Clinical Implementation of Log File Analysis for Patient-Specific QA
Abstract
Purpose
To clinically validate log file–based patient-specific quality assurance (PSQA) for IMRT and VMAT treatments as an efficient alternative to physical measurement-based methods, while maintaining compliance with AAPM recommendations.
Methods
Radformation Log File Analysis v2.5 (LFA), integrated within Eclipse TPS v16.12, was evaluated using the RadMonteCarlo dose reconstruction engine. A representative cohort of twenty-two IMRT and VMAT plans was delivered on two Varian TrueBeam linacs. Trajectory log files capturing delivered MLC positions, gantry motion, and dose rate were analyzed. Consistent with TG-218 guidance, gamma analysis was performed using clinically relevant criteria (distance to agreement of 2mm and 3% dose difference at 3mm voxel resolution) to evaluate both whole-dose matrix and high-dose PTV performance. Alternate evaluation criteria included voxel size reduction to 1.5mm and/or relaxed dose-difference threshold up to 5% for further assessment.
Results
LFA demonstrated reasonable agreement between planned and delivered dose.

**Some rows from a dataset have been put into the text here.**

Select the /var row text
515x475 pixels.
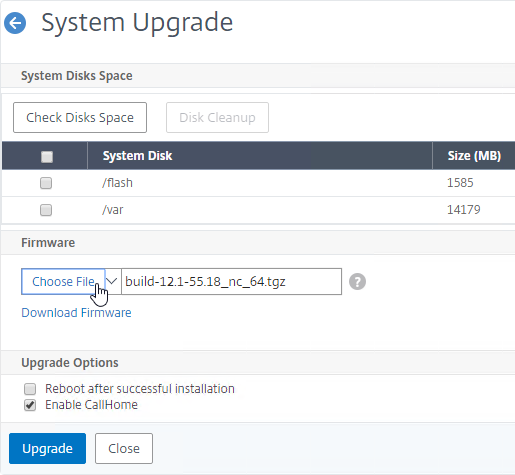click(113, 210)
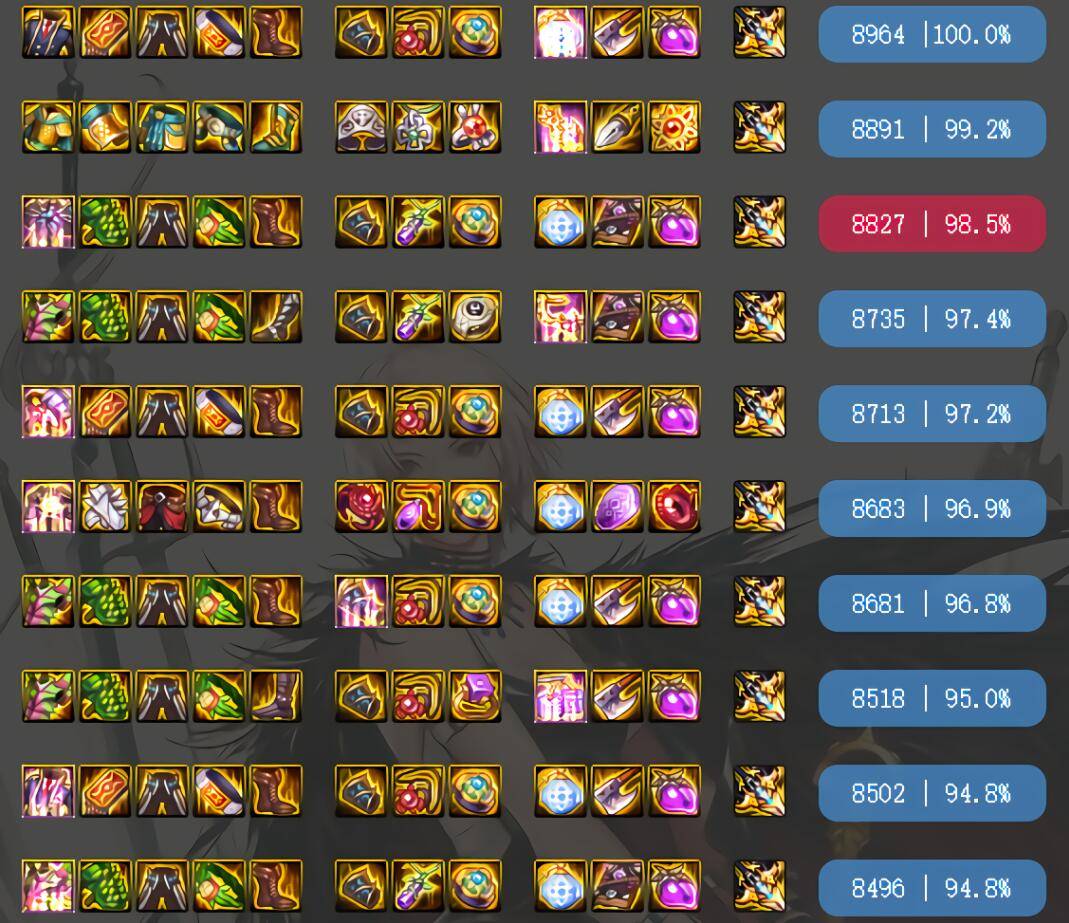Image resolution: width=1069 pixels, height=923 pixels.
Task: Select the 8735 | 97.4% score button
Action: tap(931, 318)
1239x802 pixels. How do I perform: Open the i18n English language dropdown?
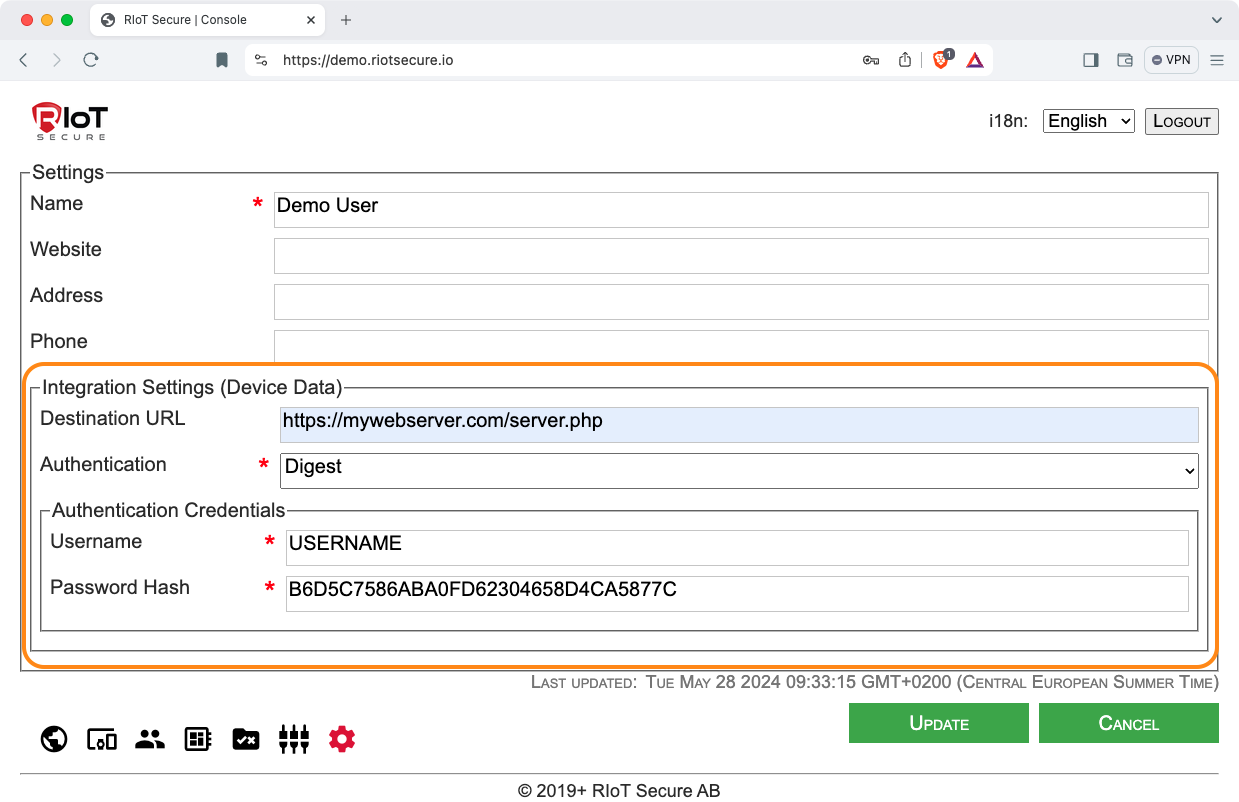(1088, 121)
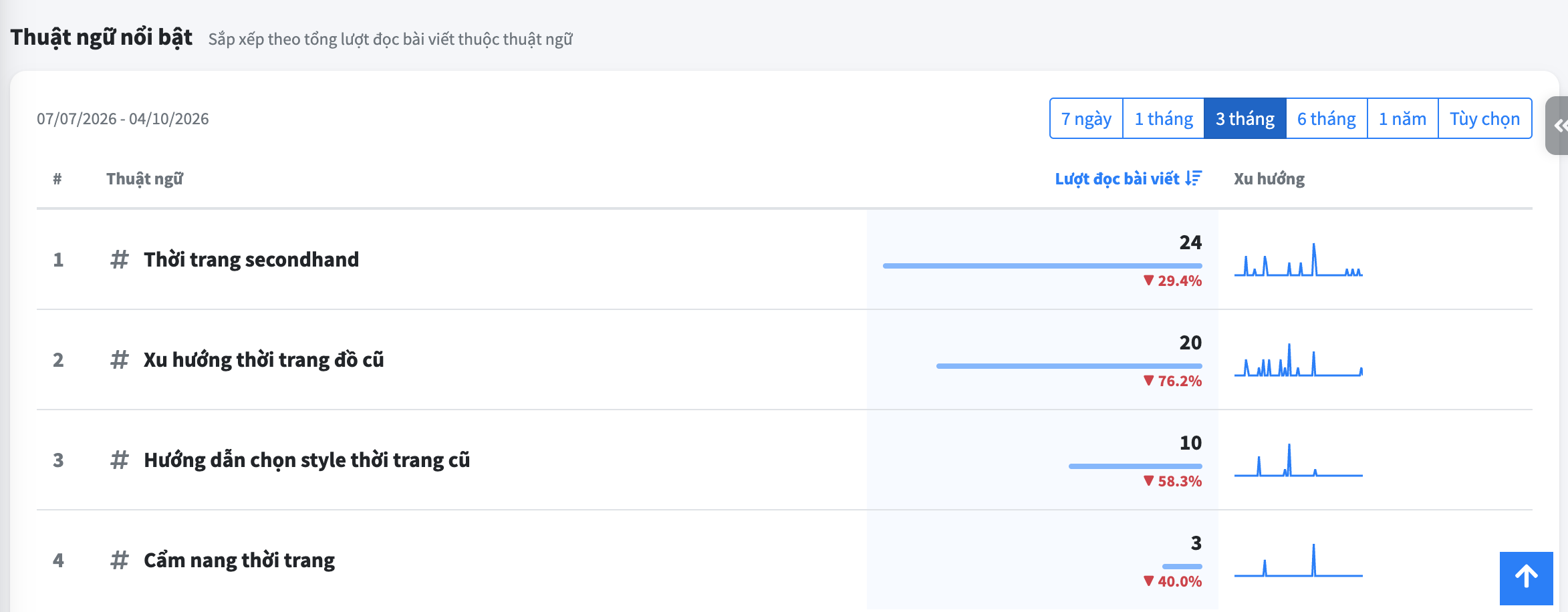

Eleven cases achieved >95% gamma passing for the full dose matrix and >90% for high-dose PTVs using standard criteria. Cases involving air–tissue interfaces, heterogeneous anatomy, buildup regions, or implanted hardware demonstrated lower initial pass rates, consistent with known algorithmic differences between AAA and Monte Carlo dose calculations. The lowest result, 93.03% for the high dose PTV, was for the target of a head and neck treatment site, which was near an airway and near the surface at the buildup region, requiring the alternate gamma criteria. Comparable trends were observed between LFA and conventional measurement-based QA for complex cases.
Conclusion
In alignment with AAPM TG-218 and supported by routine TG-142 machine QA, LFA provides a robust, efficient, and clinically viable approach for PSQA. When supported by clearly defined acceptance criteria and continued machine QA, LFA enables streamlined workflows while preserving dosimetric confidence, particularly when used with informed clinical judgment for heterogeneous treatment sites.